Policy Document: The Ontario Curriculum, English, The Ontario Secondary School Literacy Course (OSSLC), Grade 12, 2003 http://www.edu.gov.on.ca/eng/curriculum/secondary/english12curr.pdf

  • Domestic Student Price: $550

  • International Student Price: $799

COURSE DESCRIPTION

This course is designed to help students acquire and demonstrate the cross-curricular literacy skills that are evaluated by the Ontario Secondary School Literacy Test (OSSLT). Students who complete the course successfully will meet the provincial literacy requirement for graduation. Students will read a variety of informational, narrative, and graphic texts and will produce a variety of forms of writing, including summaries, information paragraphs, opinion pieces, and news reports. Students will also maintain and manage a portfolio containing a record of their reading experiences and samples of their writing.

OVERALL EXPECTATIONS

Building Reading Skills

By the end of this course, students will:

·       demonstrate the ability to read and respond to a variety of texts;

·       demonstrate understanding of the organizational structure and features of a variety of informational, narrative, and graphic texts, including information paragraphs, opinion pieces, textbooks, newspaper reports and magazine stories, and short fiction;

·       demonstrate understanding of the content and meaning of informational, narrative, and graphic texts that they have read using a variety of reading strategies;

·       use a variety of strategies to understand unfamiliar and specialized words and expressions in informational, narrative, and graphic texts.

 

Building Writing Skills

By the end of this course, students will:

·       demonstrate the ability to use the writing process by generating and organizing ideas and producing first drafts, revised drafts, and final polished pieces to complete a variety of writing tasks;

·       use knowledge of writing forms, and of the connections between form, audience, and purpose, to write summaries, information paragraphs, opinion pieces (i.e., series of paragraphs expressing an opinion), news reports, and personal reflections, incorporating graphic elements where necessary and appropriate.

 

Understanding and Assessing Growth in Literacy

By the end of this course, students will:

·       demonstrate understanding of the importance of communication skills in their everyday lives – at school, at work, and at home;

·       demonstrate understanding of their own roles and responsibilities in the learning process;

·       demonstrate understanding of the reading and writing processes and of the role of reading and writing in learning;

·       demonstrate understanding of their own growth in literacy during the course.

OUTLINE OF COURSE CONTENT

TEACHING AND LEARNING STRATEGIES

A variety of teaching and learning strategies are used to allow students many opportunities to attain the necessary skills for success in this course and in future studies. In all activities, consideration will be taken to ensure that individual students’ multiple intelligences and learning strengths are addressed through the use of varied and multiple activities in each lesson.

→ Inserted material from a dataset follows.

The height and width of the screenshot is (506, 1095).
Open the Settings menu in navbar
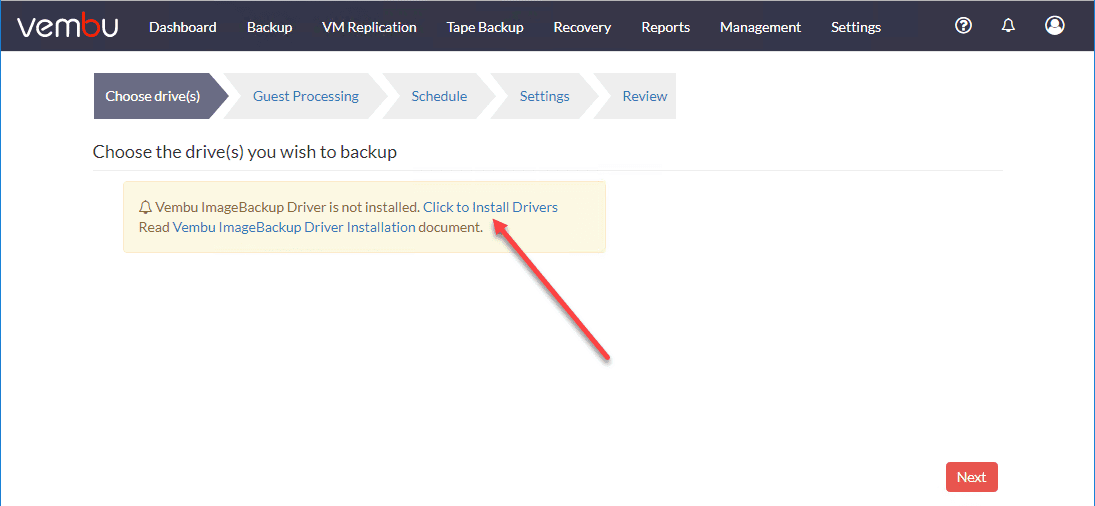(855, 27)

STRATEGIES FOR ASSESSMENT AND EVALUATION OF STUDENT PERFORMANCE

The primary purpose of assessment and evaluation is to improve student learning. Assessment and evaluation is based on the Ministry of Education’s Growing Success policy document, which articulates the Ministry’s vision for how assessment and evaluation is practiced in Ontario schools.

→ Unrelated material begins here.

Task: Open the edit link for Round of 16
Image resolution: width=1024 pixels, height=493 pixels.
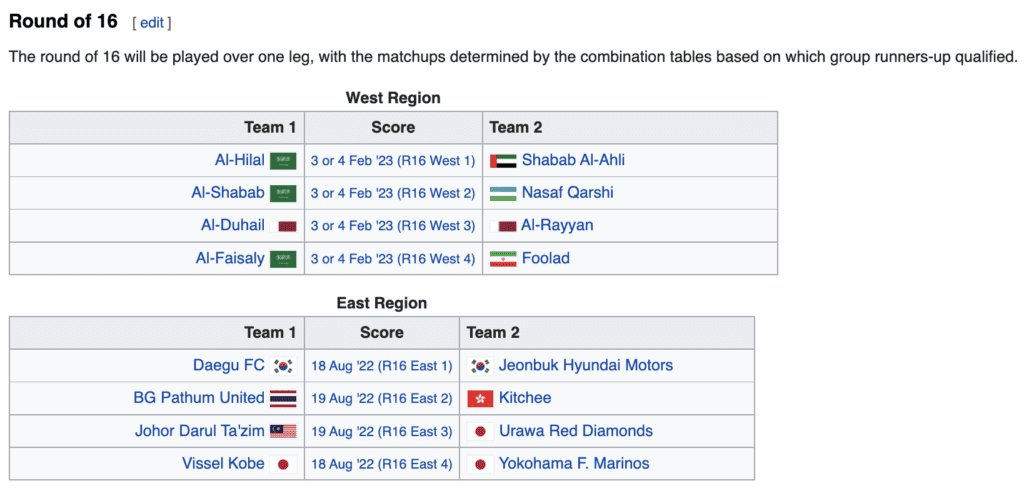Action: point(152,23)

Growing Success describes the three assessment types as follows:

  • Assessment as Learning: focuses on the explicit fostering of students’ capacity over time to be their own best assessors, but teachers need to start by presenting and modelling external, structured opportunities for students to assess themselves.

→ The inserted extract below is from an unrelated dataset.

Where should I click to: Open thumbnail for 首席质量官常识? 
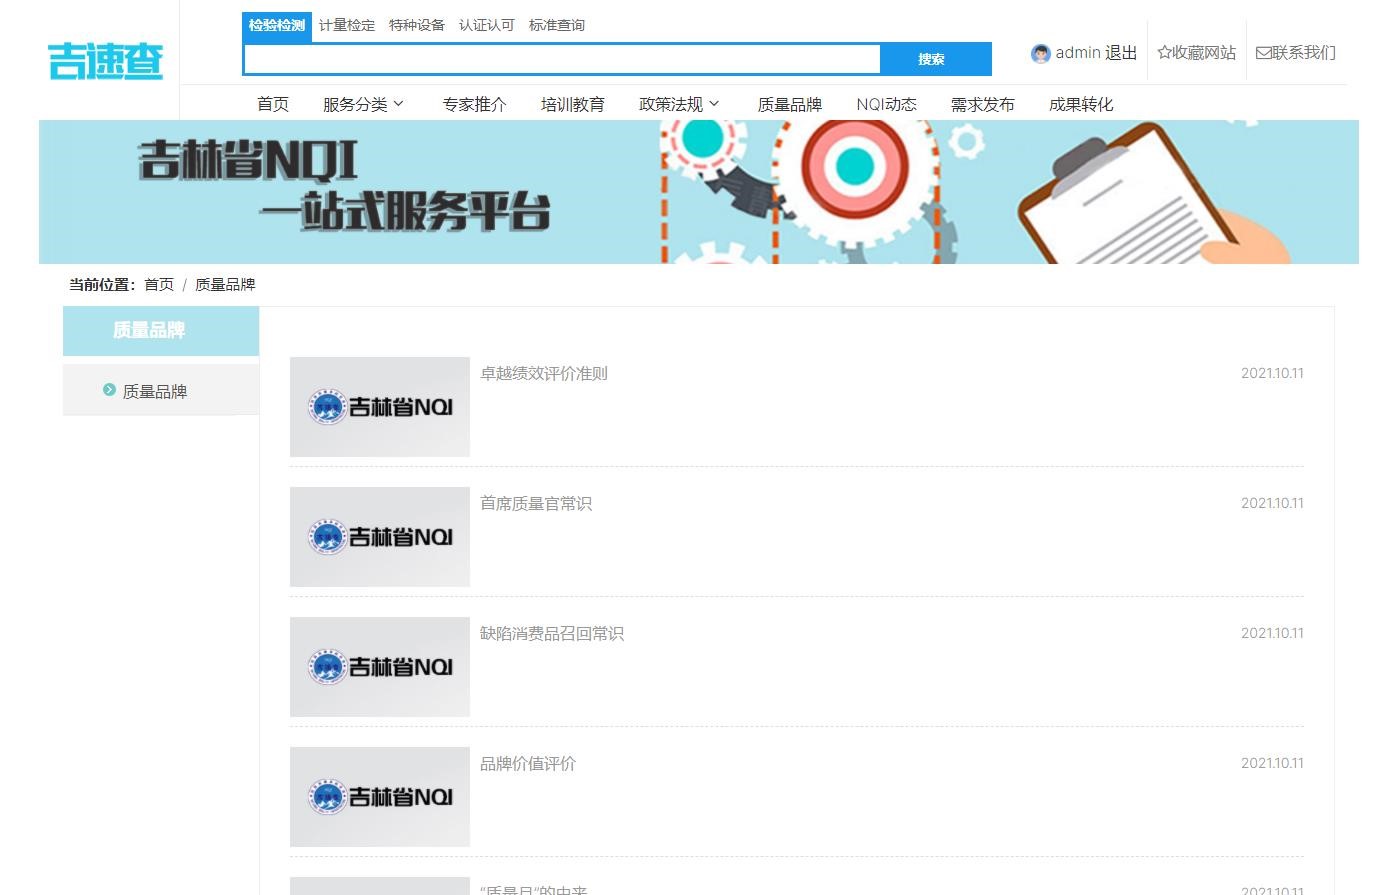[379, 537]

  • Assessment for Learning: the process of seeking and interpreting evidence for use by learners and their teachers to decide where the learners are in their learning, where they need to go, and how best to get there.

  • Assessment of Learning: the assessment that becomes public and results in statements or symbols about how well students are learning.

ASSESSMENT AND EVALUATION

EVALUATION SCHEME

A final grade (percentage mark) is calculated at the end of the course and reflects the quality of the student’s achievement of the overall expectations of the course, in accordance with the provincial curriculum.

The final grade will be determined as follows:

  • Seventy percent (70%) of the grade will be based on evaluation conducted throughout the course. This portion of the grade should reflect the student’s most consistent level of achievement throughout the course, although special consideration should be given to more recent evidence of achievement.

  • Thirty percent (30%) of the grade will be based on a final evaluation administered at or towards the end of the course. This evaluation will be based on evidence from one or a combination of the following: an examination, a performance, an essay, and/or another method of evaluation suitable to the course content. The final evaluation allows the student an opportunity to demonstrate comprehensive achievement of the overall expectations for the course.

PLAGIARISM

Plagiarism is a serious offense. It is defined as taking words, phrasing, sentence structure, or any other element of the expression of another person’s ideas, and using them as if they were your own. Plagiarism is a violation of another person’s rights, whether the material taken is great or small.Students will be assisted in developing strategies and techniques to avoid plagiarism. They need to be aware that plagiarized term work will be penalized and could result in a mark of zero.